Yıllarca aynı hikayeyi dinledik, sevdik de.
Avrupa Birliği demek bir anlamda "
sosyal devletler topluluğu" demekti.
Bizim girmediğimiz İkinci Dünya Savaşı'ndan topyekun yıkımla çıktıkları halde çabucacık kendilerini toparlamış ve vatandaşları için böyle bir mekanizma oluşturmuşlardı.
On yılda bir yapılan darbeler ve günü kurtarma derdindeki popülist iktidarlar
sosyal güvenlik ağımızı çökerttikleri için dinlediklerimiz üzerimizde "mucize" etkisi yarattı.
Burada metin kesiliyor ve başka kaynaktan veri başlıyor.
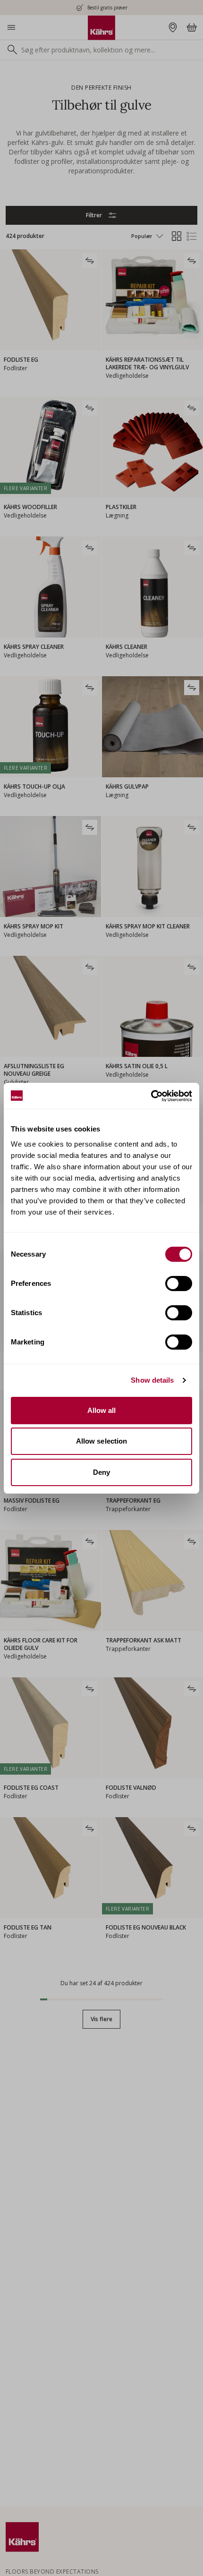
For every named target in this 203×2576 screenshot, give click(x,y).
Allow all (101, 1410)
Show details (152, 1380)
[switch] (178, 1283)
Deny (101, 1472)
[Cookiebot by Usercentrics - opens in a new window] (151, 1096)
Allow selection (101, 1441)
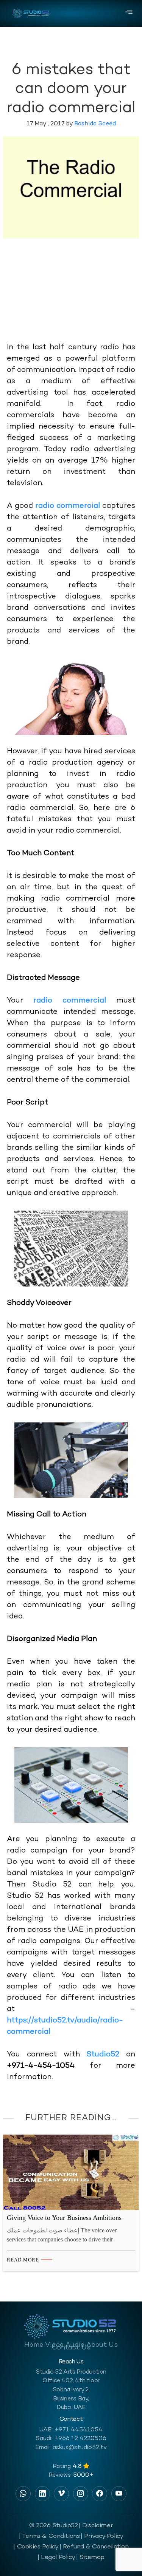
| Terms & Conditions (49, 2536)
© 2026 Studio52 (53, 2525)
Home (33, 2345)
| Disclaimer (96, 2525)
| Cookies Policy (35, 2547)
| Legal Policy (56, 2557)
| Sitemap (90, 2557)
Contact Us (71, 2347)
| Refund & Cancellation (93, 2547)
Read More (23, 2260)
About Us (102, 2345)
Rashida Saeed (95, 124)
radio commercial (67, 506)
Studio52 (106, 2055)
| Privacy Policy (102, 2536)
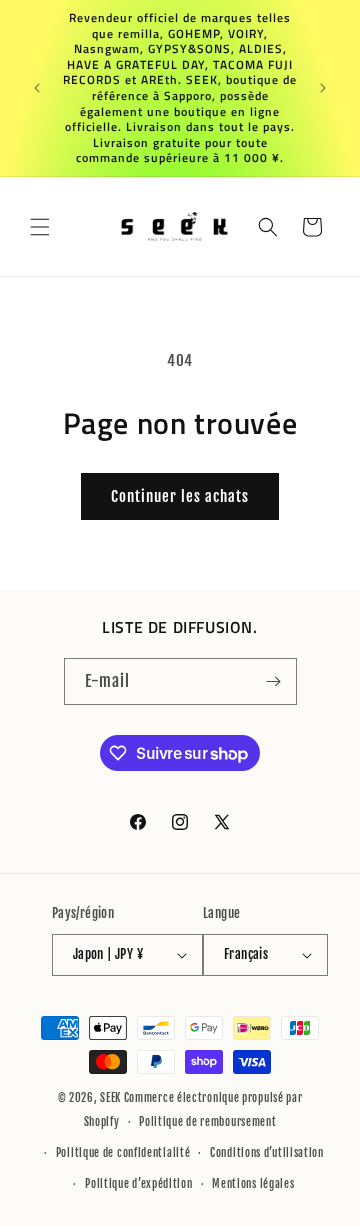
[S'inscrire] (274, 681)
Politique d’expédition (138, 1184)
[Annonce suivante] (323, 88)
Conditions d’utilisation (267, 1153)
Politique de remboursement (207, 1122)
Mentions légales (253, 1184)
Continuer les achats (180, 496)
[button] (40, 227)
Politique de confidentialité (123, 1153)
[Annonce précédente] (37, 88)
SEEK (110, 1098)
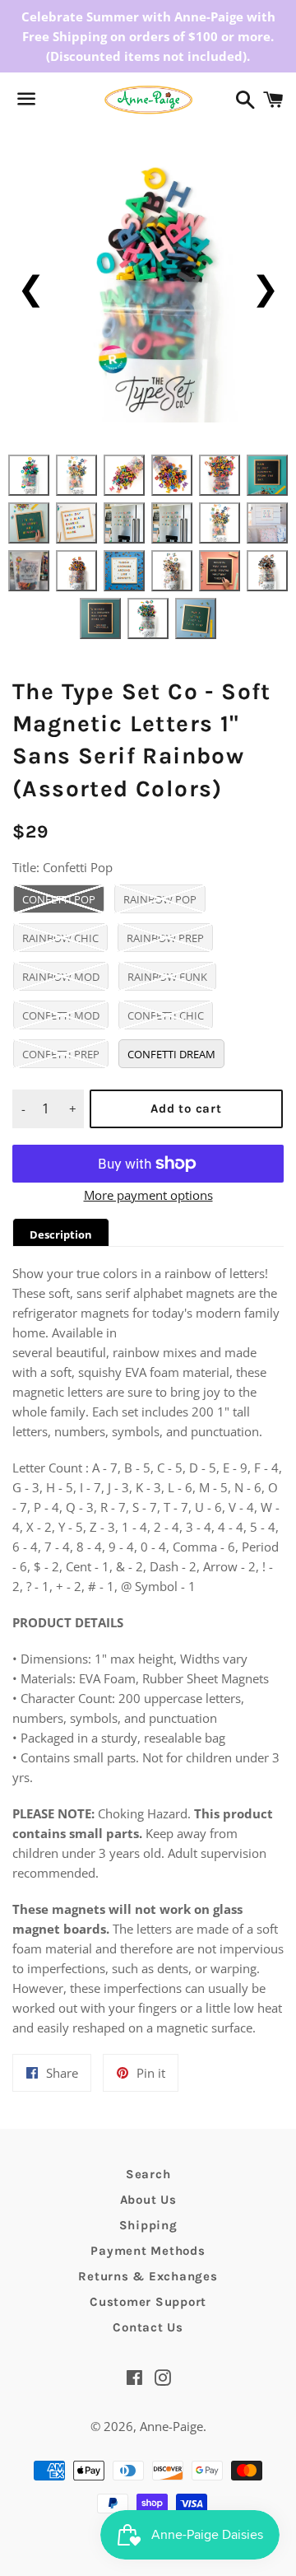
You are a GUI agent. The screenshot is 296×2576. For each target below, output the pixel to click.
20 (148, 618)
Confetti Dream (171, 1054)
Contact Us (148, 2327)
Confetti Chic (165, 1015)
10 (171, 523)
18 (267, 570)
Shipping (148, 2225)
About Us (148, 2199)
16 (171, 570)
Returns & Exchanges (147, 2276)
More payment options (148, 1195)
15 (124, 570)
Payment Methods (147, 2250)
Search (148, 2174)
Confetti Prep (60, 1054)
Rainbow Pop (160, 899)
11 (219, 523)
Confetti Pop (58, 899)
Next (265, 287)
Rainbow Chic (60, 938)
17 (219, 570)
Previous (30, 287)
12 (267, 523)
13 (28, 570)
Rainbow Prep (165, 938)
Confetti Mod (60, 1015)
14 (76, 570)
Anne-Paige (171, 2426)
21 (195, 618)
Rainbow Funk (167, 976)
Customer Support (148, 2301)
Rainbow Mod (60, 976)
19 (100, 618)
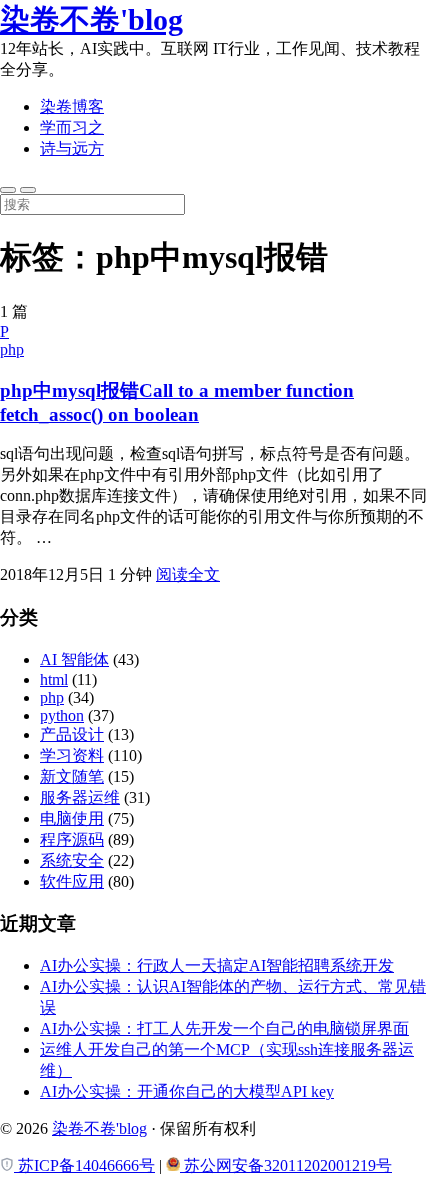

Elbette kimse, 90'larda yolu kapısında "hastane" yazan o tabutluklara düşen insanları bu sanrılarından ötürü suçlayamaz.
Zira
bizdekinden azıcık farklı olanı otomatikman iyi kabul edeceğimiz bir
karamsarlığın, ezikliğin içindeydik.
O günleri hayal bile edemeyecek gençler
Levent Kırca'nın skeçlerini izlesinler, kendilerine yeter.
***
Dünyayı kasıp kavuran koronavirüs dalgasının ardından Avrupa'da ortaya çıkan tablo ise bambaşka oldu.
İngiltere ortada bizlerin düşündüğü kadar etkili bir güvenlik ve sağlık sistemi olmadığı için
'toplumsal bağışıklık'tan medet umduğunu açıklıyor.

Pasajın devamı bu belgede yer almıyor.